Sascha Krakovka defends his PhD work


This past 3rd of June 2022, our Ph.D. student Sascha Krakovka successfully defended his doctoral thesis work on the biology, resistance, and treatment of the parasite Giardia intestinalis. 

Giardiasis, the disease caused by the infectious parasite Giardia intestinalis, is currently one of the most common parasitic human diseases, affecting the developing world the most. The life cycle of this parasite consists of stable infectious cysts that can spread in the environment and proliferating trophozoites that replicate and cause disease in the host's intestine. The biology and molecular mechanisms involved in the formation of cysts -encystation- by the trophozoites have been difficult to study and understand.

To treat giardiasis, physicians mostly use metronidazole, a very useful and broad antimicrobial with a complex mechanism of action. The main hypothesis is that this drug type works by targeting DNA and other important cell molecules with radicals produced during the metabolism of metronidazole inside the parasite. Due to this complex and multi-target mechanism, the accumulation of resistance to metronidazole has been slow, but recently more and more resistant giardia strains have been identified. Thus, it is relevant now more than ever to understand how resistance to metronidazole develops, and look for new treatments.

With this background, Sascha's thesis aimed at enhancing the understanding of giardia encystation, elucidating the mechanism of action of metronidazole and the possible pathways for resistance, and investigating new potential giardiasis treatments.

In his first paper, Sasha applied high-resolution methods to learn about the encystation process, revealing that there is an increased differential gene expression throughout encystation, not only in the number of genes but also in which gene groups are expressed. The work was also able to determine that there are 3 stages to encystation, with clear and defined differences in gene expression.

For this second study, Sascha worked with several metronidazole-resistant giardia strains and one revertant (lost the resistance) and looked into their phenotypes, genes expressed, and proteins present in the different strains. The results show that the resistant strains are affected both in terms of how well they grow in the intestine, and how well they produce the infectious cysts. The detailed studies of gene and protein expression demonstrated that the mechanisms of metronidazole resistance affect drug uptake, drug activation inside the cell, reduced electron flow, increased cell oxygen concentration, and an upregulated oxygen stress response. 

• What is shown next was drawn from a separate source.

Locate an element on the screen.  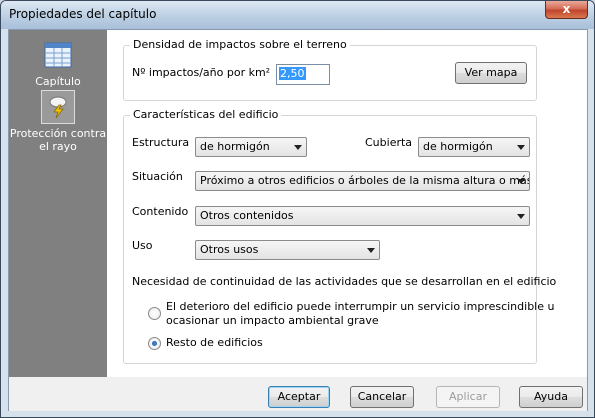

In his last thesis work, Sascha investigated the potential of a new target to treat giardiasis, the essential thymidine kinase which supplies thymidine for DNA synthesis. Here they were able to identify an already available drug, azidothymidine -AZT- (currently used to treat HIV infections) as a potential new giardia treatment. They showed both in vitro and in vivo that AZT can kill giardia, but also affect already formed trophozoites. AZT was successful at reducing both the duration of the infection and the symptoms. These are promising results as AZT is readily available, with a good safety profile, and a low cost.

Sasha celebrating with supervisors the thesis committee.

We are very happy to see another of our first-round Ph.D. students successfully finish their doctoral work with great results and a wonderful defense.